(TUGAS DAN LATIHAN):
- a) Dalam artikel tentang bom malam Natal 2000, mengapa tragedi itu sempat berubah menjadi misteri? Jelaskan dalam satu sampai tiga kalimat.
- b) Tuliskan ulang bagian artikel tentang bom malam Natal 2000 antara "Laporan resmi menyebut" dan "dalam permainan intelijen.", termasuk kedua bagian itu.
- c) Teruskan artikel tentang bom malam Natal 2000 mulai setelah kalimat terakhirnya.

(KUTIPAN PILIHAN):
Rabu, 23 Maret 2011

Bom Malam Natal dan JI

Oleh: Maruli Tobing, Wartawan Kompas

Malam Natal 2000 berubah menjadi malam teror. Sedikitnya 38 bom meledak di 11 kota. Sejumlah gereja porak-poranda. Darah berceceran di mana-mana. Jerit tangis ibu-ibu dan anaknya menghentikan suasana hening saat doa memuliakan Allah.

Laporan resmi menyebut sedikitnya 20 orang tewas, 35 luka berat, dan 48 cedera ringan.

Peristiwa ini mengejutkan masyarakat Indonesia maupun internasional. Rumah Allah tidak lagi dihormati, bahkan dijadikan target kekerasan.

Tragedi malam Natal sempat berubah menjadi misteri akibat lemahnya pengetahuan kita mengenai aksi terorisme. Opini publik, termasuk pejabat negara dan aparat keamanan, hanya mampu mengarah sebatas kecurigaan pada Soeharto, sisa Orde baru, atau TNI yang akrab dalam permainan intelijen.

Tapi, apakah benar demikian?

Persoalannya adalah minimnya pemahaman mengenai terorisme, teroris, dan teror. Konsep, teori, dan model yang digunakan bagi pendekatan persoalan ini masih mengacu pada tahun 1970-an. Padahal, selama kurun waktu 1970-an hingga sekarang telah terjadi perubahan drastis dalam visi, target, metode, dan bentuk-bentuk organisasi teroris.

(BAHAN SUMBER):
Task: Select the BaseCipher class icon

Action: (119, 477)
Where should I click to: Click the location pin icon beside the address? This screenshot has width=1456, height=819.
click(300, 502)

(JAWABAN PER TUGAS):
- a) Tragedi itu sempat menjadi misteri karena lemahnya pengetahuan mengenai aksi terorisme. Akibatnya, opini publik, termasuk pejabat negara dan aparat keamanan, hanya bisa sampai pada kecurigaan terhadap Soeharto, sisa Orde Baru, atau TNI. Konsep, teori, dan model yang dipakai untuk memahami persoalan ini masih mengacu pada tahun 1970-an, padahal organisasi teroris sudah berubah drastis sejak saat itu.

- b)
Laporan resmi menyebut sedikitnya 20 orang tewas, 35 luka berat, dan 48 cedera ringan.

Peristiwa ini mengejutkan masyarakat Indonesia maupun internasional. Rumah Allah tidak lagi dihormati, bahkan dijadikan target kekerasan.

Tragedi malam Natal sempat berubah menjadi misteri akibat lemahnya pengetahuan kita mengenai aksi terorisme. Opini publik, termasuk pejabat negara dan aparat keamanan, hanya mampu mengarah sebatas kecurigaan pada Soeharto, sisa Orde baru, atau TNI yang akrab dalam permainan intelijen.

- c)
Dalam kasus bom Natal, misalnya, pejabat tinggi negara maupun mereka yang terkait dalam masalah keamanan, membantah peristiwa ini terkait dengan jaringan teroris internasional. Sikap demikian bergeming kendati Dedi Mulyadi, veteran perang Afganistan, ditangkap polisi di Pangandaran, Jawa Barat.

Dalam pemeriksaan ia mengaku, perencana dan donatur serangan bom di Bandung, Sukabumi, dan Pangandaran adalah Encep Nurjaman alias Riduan Isamuddin alias Hambali. Untuk pertama kalinya nama Hambali muncul dan dikenal dari pengakuan Dedi.

Demikian pula ketika polisi menangkap Taufiq bin Abdul Halim (27) alias Dodi Mulia, alias Doni, alias Yudi Mulya Purnomo, alias Dani, warga Malaysia, dalam kasus pengeboman Atrium Senen, Jakarta Pusat, 1 Agustus 2001. Sama seperti Dedi, Dani ditangkap karena faktor kebetulan. Bom yang disiapkan meledak secara premature.

Dalam perspektif pejabat, aksi kekerasan dikategorikan sebagai teror jika ada kelompok mengaku bertanggung jawab. Sebab, terorisme bukan peristiwa yang lepas seperti gas di udara, tapi menkomunikasikan keinginan dan tuntutan teroris. Dalam kasus bom Natal dan rangkaian serangan bom berikutnya, tidak ada satu pun kelompok yang merilis tanggung jawab itu.

Itu sebabnya kebingungan dan keragu-raguan kerap muncul dalam setiap pernyataan pejabat, berkaitan dengan peristiwa kekerasan di Indonesia. Contohnya saja, nama Hambali baru diajukan agar dimasukkan dalam daftar pencarian orang (DPO) Interpol setelah terjadinya peristiwa 11 September di AS, atau 10 bulan setelah bom Natal.

Sebaliknya, kelompok radikal sangat memahami persoalan ini. Mereka bahkan memanfaatkannya dengan mendukung "kebingungan" itu melalui kampanye propaganda di berbagai media massa. Mereka yang bergerak di luar jalur ini segera dijadikan bulan-bulanan kritik dan cercaan, baik melalui media massa maupun unjuk rasa.

Jika dirunut ke belakang, akan makin jelas tampak bagaimana peristiwa kasat mata itu "disulap" menjadi mirip benang kusut.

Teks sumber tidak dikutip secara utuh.